Microsoft to phase out SHA-1 certificate support from June 2016
Microsoft has announced that it will start deprecating SHA-1 certificates in a year’s time.
The Redmond company is following in the footsteps of Mozilla, the developer of the acclaimed browser, Firefox.
If you are thinking that it shouldn’t matter much, you could be right, because by the time it happens, the certification system could be extinct. SHA-1 is short for Secure Hash Algorithm 1, which is a cryptographic certification protocol, which validates the authenticity of a website.
Mozilla announced its intention to phase out SHA-1 certificates a year ago, in September 2014. The browser maker made it loud and clear that the websites which used the certificates, were prone to attacks. SHA-1 isn’t something new, it has been around for 20 years, and it has certainly become obsolete. It has already been superseded by SHA-2, SHA-3.

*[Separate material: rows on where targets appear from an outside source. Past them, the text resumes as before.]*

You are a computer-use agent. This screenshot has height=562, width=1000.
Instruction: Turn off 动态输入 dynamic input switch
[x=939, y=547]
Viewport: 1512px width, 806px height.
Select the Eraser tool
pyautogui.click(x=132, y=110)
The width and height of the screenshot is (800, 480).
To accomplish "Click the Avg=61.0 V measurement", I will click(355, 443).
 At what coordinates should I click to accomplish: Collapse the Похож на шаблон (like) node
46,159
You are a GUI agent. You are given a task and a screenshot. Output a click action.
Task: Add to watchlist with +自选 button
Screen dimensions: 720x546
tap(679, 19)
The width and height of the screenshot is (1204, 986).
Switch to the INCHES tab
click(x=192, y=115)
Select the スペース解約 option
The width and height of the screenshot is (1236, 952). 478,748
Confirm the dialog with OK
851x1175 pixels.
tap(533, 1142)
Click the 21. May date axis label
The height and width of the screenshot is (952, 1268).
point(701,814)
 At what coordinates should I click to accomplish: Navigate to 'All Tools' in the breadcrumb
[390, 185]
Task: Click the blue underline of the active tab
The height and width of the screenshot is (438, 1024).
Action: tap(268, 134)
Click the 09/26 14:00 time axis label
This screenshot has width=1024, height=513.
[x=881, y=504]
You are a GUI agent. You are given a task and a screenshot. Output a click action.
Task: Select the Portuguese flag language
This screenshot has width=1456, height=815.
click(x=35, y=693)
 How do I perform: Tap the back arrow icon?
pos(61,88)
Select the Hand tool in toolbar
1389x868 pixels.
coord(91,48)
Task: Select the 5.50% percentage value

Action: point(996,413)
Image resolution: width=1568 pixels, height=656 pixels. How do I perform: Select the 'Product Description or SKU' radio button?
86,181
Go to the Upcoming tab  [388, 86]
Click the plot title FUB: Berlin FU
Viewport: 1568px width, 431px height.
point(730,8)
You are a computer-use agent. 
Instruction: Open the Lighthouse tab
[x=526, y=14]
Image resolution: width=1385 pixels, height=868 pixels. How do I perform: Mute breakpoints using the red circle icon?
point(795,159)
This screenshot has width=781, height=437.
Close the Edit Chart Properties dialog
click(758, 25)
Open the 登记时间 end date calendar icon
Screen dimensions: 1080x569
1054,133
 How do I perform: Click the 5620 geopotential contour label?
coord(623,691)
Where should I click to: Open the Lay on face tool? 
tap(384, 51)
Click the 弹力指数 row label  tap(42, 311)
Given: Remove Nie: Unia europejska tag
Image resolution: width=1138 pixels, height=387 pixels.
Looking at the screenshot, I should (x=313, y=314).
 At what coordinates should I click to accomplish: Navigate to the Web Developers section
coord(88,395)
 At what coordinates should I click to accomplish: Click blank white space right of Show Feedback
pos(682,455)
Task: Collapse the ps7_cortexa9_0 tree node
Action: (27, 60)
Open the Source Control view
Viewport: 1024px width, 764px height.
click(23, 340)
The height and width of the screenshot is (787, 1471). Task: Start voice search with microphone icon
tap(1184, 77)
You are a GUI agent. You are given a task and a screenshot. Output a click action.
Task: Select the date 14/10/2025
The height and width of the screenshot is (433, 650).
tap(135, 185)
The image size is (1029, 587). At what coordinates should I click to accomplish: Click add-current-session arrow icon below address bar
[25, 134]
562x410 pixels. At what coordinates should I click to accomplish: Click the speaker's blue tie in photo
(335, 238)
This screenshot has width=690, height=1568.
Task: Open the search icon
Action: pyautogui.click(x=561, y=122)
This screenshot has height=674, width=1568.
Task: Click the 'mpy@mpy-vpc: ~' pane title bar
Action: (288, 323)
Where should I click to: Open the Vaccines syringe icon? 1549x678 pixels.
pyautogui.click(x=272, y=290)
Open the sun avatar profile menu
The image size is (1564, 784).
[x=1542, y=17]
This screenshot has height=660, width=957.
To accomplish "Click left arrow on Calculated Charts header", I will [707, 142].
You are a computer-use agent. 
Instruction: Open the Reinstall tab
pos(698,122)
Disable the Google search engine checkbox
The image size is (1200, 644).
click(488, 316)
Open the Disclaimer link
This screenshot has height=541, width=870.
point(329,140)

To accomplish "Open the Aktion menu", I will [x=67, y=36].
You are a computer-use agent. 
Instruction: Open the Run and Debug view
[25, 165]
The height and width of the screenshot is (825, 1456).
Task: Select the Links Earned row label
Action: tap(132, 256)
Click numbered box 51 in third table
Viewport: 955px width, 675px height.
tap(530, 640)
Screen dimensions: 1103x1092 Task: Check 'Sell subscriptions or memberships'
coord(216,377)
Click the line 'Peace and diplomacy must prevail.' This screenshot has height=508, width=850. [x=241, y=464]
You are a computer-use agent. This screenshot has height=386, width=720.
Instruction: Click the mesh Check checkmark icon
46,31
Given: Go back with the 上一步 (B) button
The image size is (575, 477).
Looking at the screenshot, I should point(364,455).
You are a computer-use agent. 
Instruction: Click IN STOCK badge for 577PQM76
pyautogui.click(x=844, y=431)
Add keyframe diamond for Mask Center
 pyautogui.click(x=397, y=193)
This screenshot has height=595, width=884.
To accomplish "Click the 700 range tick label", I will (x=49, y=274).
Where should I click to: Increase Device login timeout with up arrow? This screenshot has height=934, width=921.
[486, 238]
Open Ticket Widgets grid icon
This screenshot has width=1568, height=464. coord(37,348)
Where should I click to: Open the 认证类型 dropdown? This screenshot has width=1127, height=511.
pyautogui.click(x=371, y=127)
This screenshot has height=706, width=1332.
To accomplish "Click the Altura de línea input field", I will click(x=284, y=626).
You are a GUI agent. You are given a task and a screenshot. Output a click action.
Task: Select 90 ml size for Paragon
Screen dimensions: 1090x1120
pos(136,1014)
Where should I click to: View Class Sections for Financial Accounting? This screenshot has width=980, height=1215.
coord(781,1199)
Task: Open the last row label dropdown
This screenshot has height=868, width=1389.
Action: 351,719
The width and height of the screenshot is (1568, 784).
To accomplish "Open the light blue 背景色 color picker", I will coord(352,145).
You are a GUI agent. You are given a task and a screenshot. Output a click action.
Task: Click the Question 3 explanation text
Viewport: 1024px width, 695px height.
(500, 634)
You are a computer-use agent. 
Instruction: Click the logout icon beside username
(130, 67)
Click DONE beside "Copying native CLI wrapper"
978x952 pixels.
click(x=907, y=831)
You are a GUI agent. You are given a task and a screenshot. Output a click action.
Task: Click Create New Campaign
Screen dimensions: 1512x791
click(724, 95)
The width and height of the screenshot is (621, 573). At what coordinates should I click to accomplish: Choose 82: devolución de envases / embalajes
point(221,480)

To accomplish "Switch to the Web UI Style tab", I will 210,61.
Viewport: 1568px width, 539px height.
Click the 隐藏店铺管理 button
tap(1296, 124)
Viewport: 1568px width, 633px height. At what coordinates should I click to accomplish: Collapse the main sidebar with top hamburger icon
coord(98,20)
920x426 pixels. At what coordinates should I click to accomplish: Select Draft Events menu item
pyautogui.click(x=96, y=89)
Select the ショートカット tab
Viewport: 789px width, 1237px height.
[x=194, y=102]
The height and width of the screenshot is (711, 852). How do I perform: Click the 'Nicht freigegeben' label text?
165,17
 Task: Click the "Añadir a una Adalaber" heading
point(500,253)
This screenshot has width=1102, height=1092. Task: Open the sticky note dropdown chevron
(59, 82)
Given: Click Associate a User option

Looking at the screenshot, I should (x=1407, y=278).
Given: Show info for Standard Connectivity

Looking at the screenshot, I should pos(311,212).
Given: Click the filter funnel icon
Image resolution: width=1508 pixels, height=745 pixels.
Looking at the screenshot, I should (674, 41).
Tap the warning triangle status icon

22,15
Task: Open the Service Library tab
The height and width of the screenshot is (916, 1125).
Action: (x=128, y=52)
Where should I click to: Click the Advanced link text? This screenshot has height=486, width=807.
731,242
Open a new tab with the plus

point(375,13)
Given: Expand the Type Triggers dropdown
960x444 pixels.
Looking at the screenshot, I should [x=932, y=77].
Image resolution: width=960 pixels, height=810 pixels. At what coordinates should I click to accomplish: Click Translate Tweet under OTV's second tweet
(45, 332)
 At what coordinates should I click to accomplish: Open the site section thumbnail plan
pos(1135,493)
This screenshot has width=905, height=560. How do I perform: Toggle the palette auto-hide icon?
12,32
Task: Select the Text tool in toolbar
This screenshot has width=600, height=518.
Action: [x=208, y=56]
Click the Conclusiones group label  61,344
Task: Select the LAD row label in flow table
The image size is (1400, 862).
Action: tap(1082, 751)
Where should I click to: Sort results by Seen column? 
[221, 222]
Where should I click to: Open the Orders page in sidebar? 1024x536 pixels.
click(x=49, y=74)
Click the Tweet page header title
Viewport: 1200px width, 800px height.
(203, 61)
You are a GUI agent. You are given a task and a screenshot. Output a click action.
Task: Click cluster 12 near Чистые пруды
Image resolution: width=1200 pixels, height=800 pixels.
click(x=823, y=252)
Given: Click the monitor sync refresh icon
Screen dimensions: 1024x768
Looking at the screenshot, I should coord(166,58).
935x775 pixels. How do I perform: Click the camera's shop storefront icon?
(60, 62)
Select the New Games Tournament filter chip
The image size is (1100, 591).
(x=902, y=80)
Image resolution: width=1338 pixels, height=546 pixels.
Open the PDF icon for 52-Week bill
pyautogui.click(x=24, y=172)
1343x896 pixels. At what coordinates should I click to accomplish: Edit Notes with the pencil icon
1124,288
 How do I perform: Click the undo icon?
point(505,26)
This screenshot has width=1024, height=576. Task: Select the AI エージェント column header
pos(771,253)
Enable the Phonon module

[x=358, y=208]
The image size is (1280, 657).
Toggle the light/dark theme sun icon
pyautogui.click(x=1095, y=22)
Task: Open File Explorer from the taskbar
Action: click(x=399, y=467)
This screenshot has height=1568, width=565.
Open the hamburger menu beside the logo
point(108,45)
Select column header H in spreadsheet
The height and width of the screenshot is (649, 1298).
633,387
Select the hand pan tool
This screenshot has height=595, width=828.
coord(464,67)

SHA-1’s security protocol is weak, and a website using it, can easily be hacked and replaced with a fake certificate. This could go unnoticed by the browser, which in turn puts the user’s security at great risk. And this is why the certification method should be abandoned. Unfortunately, many websites continue to rely on it, so browsers cannot block them all right away. They need to move on to a more recent one to stay secure, and this is why browser makers are giving them a year’s time to do so.
Last month, Mozilla announced that it is continuing on its mission to denounce SHA-1 in its browser. Beginning from Firefox 43, the browser will begin to show a security warning, to warn the user, that the website has an “Untrusted Connection”. This will only occur if the website has a SHA-1 certificate which has a “ValidFrom” after Jan 1, 2016.
Microsoft on the other hand, originally announced that it will begin ending support for SHA-1 from January 1, 2017, which is a whole year later after Mozilla does. Maybe the Redmond company thought it was playing it safe? But now, Microsoft says it is considering phasing out SHA-1 support from June 2016 itself. So the company’s browsers will start blocking the pages which still rely on the seriously outdate protocol.
This change of decision was apparently impacted by recent attacks on websites which still use SHA-1, Microsoft reveals in the official announcement.
Google isn’t standing by and going to watch it. The Mountain View company, announced last year that it will also display HTTPS sites which rely on a SHA-1 certificate, as not fully trustworthy, in its Chrome browser.